Following its proposal early this year, on April 9 the Federal Reserve issued an important revision to its Small Bank Holding Company (SBHC) Policy Statement relieving bank and savings and loan holding companies with consolidated assets of less than $1 billion from the requirements of Basel III so long as the SBHCs in question:

  1. Do not engage in significant non-bank activities
  2. Do not engage in significant off-balance sheet activities in non-bank activities
  3. Do not have a significant amount of SEC-registered debt or equity securities outstanding other than TruPS

Bank subsidiaries of SBHCs with assets of less than $1 billion will, however, remain subject to the Basel III capital requirements at the bank level.

The revised policy statement raises the exemption from $500 million to $1 billion, adding substantially to the number of holding companies that qualify for the SBHC exemption. The policy revision will take effect in May 2015.

Capital, M&A and other corporate strategies may be impacted by the revised policy statement for many SBHCs.
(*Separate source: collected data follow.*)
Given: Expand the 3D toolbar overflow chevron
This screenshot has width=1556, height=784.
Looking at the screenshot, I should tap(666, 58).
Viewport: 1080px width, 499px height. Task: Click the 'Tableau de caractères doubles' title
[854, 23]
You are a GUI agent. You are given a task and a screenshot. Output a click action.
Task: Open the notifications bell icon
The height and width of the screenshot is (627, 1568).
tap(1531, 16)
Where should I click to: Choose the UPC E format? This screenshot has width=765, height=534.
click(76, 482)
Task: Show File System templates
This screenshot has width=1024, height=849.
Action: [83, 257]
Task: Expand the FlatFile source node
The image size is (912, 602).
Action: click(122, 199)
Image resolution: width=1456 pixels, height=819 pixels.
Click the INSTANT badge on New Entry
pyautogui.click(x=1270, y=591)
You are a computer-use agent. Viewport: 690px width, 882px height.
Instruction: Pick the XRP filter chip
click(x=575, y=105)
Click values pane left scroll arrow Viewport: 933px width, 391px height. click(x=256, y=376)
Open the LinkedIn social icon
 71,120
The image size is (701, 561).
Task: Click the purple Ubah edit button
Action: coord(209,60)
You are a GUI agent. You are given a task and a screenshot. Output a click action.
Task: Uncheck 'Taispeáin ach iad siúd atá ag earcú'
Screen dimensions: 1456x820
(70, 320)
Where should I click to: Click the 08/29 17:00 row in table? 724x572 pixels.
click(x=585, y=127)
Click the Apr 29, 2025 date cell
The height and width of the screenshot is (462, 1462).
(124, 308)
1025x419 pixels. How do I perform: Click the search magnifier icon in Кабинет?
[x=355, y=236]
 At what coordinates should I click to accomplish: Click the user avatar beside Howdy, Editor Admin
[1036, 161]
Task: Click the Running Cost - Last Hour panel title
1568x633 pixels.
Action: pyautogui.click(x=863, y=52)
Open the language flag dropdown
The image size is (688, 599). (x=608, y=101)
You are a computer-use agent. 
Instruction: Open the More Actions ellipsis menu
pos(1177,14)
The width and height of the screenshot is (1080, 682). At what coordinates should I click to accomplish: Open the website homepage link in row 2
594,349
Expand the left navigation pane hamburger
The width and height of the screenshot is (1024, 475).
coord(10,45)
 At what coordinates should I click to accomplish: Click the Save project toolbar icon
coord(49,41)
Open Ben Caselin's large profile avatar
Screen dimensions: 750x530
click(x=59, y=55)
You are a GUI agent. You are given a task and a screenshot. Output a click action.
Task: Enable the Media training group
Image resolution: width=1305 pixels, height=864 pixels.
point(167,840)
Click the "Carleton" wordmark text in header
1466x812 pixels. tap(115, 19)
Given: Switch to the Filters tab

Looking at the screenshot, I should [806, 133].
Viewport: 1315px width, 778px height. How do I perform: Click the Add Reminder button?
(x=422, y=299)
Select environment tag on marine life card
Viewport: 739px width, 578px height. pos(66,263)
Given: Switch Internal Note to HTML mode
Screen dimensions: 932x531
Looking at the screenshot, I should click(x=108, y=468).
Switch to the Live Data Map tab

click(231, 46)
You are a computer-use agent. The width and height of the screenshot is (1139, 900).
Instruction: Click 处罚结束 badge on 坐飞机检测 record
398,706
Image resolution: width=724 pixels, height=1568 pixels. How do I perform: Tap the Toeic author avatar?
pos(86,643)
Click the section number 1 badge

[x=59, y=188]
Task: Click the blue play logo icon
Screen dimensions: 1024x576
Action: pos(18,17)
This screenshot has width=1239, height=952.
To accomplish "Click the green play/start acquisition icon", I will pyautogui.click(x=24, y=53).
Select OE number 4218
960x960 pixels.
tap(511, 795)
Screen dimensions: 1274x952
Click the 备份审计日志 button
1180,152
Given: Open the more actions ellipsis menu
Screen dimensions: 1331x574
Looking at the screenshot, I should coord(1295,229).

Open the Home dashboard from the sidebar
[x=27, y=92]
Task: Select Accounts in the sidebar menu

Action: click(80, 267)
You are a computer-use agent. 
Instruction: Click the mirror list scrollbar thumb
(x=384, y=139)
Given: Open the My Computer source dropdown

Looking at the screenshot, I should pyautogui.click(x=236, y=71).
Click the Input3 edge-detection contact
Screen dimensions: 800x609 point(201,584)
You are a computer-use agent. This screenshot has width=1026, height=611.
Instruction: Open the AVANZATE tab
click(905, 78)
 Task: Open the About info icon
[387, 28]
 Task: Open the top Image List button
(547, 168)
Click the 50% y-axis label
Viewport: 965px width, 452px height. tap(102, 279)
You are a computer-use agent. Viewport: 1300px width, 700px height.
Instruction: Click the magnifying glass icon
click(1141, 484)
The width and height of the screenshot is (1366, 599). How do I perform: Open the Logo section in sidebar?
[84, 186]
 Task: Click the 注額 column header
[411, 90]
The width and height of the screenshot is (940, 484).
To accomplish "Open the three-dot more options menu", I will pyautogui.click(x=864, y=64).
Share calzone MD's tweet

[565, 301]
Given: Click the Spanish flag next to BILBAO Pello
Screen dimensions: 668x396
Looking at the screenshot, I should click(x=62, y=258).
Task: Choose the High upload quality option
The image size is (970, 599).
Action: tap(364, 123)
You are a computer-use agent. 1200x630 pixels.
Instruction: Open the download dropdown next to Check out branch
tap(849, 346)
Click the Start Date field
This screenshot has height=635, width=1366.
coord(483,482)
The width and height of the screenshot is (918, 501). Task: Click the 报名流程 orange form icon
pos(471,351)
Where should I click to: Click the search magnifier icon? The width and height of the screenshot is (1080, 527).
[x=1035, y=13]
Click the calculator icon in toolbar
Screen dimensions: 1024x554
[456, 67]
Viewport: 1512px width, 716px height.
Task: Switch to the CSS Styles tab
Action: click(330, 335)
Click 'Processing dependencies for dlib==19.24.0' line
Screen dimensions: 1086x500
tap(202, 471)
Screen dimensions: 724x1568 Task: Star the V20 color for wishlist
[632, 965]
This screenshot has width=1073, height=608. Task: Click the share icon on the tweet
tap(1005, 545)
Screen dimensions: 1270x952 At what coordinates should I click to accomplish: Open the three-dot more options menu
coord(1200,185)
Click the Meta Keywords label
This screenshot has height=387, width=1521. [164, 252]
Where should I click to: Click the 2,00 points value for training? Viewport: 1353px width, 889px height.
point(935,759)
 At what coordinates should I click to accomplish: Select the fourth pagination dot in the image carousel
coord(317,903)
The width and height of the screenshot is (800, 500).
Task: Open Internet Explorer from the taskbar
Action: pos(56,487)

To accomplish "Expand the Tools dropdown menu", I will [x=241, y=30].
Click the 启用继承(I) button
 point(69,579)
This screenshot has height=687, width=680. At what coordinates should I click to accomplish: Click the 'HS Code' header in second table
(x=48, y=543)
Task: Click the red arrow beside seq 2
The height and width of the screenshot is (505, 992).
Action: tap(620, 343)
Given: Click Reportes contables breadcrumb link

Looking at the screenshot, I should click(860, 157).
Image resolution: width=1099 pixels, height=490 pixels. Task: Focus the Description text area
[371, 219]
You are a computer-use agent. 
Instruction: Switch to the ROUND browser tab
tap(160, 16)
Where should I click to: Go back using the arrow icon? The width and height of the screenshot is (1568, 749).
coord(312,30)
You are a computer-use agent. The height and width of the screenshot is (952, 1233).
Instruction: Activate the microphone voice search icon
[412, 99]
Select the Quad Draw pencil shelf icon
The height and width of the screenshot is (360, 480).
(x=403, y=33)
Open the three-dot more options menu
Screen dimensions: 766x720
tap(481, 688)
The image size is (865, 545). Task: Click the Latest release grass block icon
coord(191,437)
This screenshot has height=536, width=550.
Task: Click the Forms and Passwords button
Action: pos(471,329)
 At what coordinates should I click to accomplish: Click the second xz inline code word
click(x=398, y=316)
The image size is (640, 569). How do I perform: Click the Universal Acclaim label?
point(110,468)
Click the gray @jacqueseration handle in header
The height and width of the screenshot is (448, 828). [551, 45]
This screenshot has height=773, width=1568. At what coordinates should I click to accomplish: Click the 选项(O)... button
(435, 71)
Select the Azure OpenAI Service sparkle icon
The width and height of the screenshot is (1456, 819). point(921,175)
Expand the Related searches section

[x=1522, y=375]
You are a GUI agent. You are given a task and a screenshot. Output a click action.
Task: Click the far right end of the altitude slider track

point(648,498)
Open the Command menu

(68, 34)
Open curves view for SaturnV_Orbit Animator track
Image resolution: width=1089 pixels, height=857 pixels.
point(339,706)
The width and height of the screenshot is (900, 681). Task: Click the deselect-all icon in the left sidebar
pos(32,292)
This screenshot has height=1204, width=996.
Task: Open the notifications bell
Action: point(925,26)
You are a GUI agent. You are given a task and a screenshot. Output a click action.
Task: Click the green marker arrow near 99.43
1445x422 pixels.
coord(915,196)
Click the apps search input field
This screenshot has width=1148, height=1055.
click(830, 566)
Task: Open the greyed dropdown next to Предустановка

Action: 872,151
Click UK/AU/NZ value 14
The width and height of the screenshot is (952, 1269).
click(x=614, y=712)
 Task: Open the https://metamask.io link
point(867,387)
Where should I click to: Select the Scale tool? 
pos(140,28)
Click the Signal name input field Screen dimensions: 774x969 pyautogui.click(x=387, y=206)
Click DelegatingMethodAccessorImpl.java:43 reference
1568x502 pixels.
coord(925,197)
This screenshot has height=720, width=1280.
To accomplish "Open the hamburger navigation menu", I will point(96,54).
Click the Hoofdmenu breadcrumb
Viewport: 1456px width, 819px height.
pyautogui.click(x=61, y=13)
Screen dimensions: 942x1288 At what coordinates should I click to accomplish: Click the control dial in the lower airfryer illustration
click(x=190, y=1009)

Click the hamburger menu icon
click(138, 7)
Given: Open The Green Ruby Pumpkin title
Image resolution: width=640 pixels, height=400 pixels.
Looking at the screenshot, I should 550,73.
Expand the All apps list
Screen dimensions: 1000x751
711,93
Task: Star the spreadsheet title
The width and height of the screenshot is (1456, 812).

Because of higher permissible debt ratios, there is an increased ability to use debt financing, subject to certain constraints, in M&A and for assisting with capital levels as well as share redemptions, replacement of SBLF and TruPS, and replacement of bank debt. Banks and thrifts without holding companies may wish to consider holding company formation to take advantage of the new opportunities.

The revised policy statement provides important expanded opportunities for small bank and thrift holding companies and is a very helpful move by the Federal Reserve at a very important time.